──────── Dataset records

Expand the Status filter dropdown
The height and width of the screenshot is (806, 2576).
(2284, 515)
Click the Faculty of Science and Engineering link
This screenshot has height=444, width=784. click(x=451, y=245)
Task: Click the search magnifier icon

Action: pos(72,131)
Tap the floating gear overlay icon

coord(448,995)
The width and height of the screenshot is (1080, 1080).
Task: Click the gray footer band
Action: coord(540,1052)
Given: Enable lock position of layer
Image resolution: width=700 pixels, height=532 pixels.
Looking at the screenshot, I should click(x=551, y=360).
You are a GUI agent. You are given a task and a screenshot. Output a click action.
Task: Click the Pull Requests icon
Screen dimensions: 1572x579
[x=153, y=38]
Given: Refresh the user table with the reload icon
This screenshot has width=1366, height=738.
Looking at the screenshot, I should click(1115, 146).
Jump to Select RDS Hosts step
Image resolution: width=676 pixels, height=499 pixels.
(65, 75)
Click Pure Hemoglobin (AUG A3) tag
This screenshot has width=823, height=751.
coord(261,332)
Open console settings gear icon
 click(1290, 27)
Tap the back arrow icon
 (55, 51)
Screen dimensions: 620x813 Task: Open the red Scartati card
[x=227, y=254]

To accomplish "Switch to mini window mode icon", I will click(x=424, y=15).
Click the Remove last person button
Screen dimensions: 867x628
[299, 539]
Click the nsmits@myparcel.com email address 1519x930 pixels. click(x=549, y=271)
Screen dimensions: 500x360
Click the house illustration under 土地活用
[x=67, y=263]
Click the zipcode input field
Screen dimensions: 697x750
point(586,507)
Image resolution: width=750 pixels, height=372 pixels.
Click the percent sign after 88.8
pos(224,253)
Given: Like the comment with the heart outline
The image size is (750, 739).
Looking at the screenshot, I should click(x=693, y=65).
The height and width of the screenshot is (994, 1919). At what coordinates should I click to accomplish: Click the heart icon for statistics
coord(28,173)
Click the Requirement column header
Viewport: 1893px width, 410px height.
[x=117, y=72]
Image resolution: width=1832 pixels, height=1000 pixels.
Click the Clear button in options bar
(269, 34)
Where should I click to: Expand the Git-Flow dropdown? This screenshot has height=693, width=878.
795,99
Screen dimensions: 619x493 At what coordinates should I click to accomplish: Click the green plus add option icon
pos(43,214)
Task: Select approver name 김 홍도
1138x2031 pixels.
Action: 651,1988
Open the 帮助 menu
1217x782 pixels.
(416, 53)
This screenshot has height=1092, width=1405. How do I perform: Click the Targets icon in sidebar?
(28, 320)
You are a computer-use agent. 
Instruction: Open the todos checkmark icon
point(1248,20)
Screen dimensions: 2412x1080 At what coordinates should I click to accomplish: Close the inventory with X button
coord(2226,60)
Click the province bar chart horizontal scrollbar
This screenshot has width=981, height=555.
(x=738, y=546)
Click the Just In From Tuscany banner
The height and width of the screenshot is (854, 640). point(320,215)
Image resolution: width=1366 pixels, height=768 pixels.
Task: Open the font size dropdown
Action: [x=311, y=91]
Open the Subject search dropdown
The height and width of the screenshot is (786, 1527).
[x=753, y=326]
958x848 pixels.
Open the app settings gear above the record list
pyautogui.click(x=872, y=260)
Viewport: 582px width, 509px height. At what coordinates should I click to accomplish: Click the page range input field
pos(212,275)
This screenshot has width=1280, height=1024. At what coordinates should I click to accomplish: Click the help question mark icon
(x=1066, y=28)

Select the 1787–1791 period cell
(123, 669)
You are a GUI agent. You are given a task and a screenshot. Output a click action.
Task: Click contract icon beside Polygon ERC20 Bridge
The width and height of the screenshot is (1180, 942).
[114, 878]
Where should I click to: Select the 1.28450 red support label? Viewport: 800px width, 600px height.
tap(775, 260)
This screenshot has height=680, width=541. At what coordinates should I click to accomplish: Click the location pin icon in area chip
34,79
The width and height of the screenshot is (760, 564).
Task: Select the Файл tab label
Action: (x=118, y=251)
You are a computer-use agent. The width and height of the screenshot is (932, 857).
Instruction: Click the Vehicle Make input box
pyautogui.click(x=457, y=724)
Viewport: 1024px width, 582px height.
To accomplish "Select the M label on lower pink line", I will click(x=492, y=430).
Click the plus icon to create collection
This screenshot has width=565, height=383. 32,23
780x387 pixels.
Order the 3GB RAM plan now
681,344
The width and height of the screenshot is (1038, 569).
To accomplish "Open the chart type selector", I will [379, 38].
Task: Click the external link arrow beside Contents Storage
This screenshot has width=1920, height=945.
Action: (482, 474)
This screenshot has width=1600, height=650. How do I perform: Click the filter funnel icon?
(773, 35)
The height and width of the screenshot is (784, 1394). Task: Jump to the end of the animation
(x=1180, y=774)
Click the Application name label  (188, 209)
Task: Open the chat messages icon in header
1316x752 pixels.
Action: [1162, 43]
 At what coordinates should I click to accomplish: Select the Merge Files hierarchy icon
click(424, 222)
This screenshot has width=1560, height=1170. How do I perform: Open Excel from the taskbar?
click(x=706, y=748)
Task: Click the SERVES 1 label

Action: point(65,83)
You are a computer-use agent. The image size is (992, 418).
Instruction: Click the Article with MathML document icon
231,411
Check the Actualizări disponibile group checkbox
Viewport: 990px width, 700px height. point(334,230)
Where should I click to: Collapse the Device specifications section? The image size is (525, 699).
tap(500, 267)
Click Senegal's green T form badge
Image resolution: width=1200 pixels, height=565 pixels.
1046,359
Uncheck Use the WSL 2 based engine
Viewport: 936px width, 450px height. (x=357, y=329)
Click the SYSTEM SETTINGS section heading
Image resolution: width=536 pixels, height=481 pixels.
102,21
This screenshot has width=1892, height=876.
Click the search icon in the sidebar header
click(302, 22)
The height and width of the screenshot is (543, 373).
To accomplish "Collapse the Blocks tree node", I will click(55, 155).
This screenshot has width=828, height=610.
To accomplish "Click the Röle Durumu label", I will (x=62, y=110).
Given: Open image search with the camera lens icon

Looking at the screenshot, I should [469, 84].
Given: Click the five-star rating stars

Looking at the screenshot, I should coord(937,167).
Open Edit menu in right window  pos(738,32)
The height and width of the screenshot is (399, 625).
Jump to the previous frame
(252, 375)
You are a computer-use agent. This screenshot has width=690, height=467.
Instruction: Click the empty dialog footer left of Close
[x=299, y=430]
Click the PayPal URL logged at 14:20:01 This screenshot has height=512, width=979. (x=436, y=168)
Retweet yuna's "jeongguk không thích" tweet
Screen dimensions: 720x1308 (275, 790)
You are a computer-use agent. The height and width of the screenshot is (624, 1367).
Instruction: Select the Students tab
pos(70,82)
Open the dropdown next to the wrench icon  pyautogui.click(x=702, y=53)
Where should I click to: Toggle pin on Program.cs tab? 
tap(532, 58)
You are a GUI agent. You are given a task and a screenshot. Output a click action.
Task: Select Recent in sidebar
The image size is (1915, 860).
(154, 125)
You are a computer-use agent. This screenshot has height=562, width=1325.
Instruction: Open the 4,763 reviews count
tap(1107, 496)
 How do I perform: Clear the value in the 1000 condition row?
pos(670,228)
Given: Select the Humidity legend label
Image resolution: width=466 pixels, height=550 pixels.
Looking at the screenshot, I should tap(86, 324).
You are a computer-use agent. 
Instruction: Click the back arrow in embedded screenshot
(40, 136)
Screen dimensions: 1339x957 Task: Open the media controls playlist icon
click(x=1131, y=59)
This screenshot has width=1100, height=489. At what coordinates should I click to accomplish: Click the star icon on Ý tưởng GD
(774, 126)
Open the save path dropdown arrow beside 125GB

────────────────

Activity:
Write out exactly the final stretch of the listing above, beginning at the line that contains "has height=562, width=1325." and ending at its last line, with nothing added.

Answer section:
You are a computer-use agent. This screenshot has height=562, width=1325.
Instruction: Open the 4,763 reviews count
tap(1107, 496)
 How do I perform: Clear the value in the 1000 condition row?
pos(670,228)
Given: Select the Humidity legend label
Image resolution: width=466 pixels, height=550 pixels.
Looking at the screenshot, I should tap(86, 324).
You are a computer-use agent. 
Instruction: Click the back arrow in embedded screenshot
(40, 136)
Screen dimensions: 1339x957 Task: Open the media controls playlist icon
click(x=1131, y=59)
This screenshot has width=1100, height=489. At what coordinates should I click to accomplish: Click the star icon on Ý tưởng GD
(774, 126)
Open the save path dropdown arrow beside 125GB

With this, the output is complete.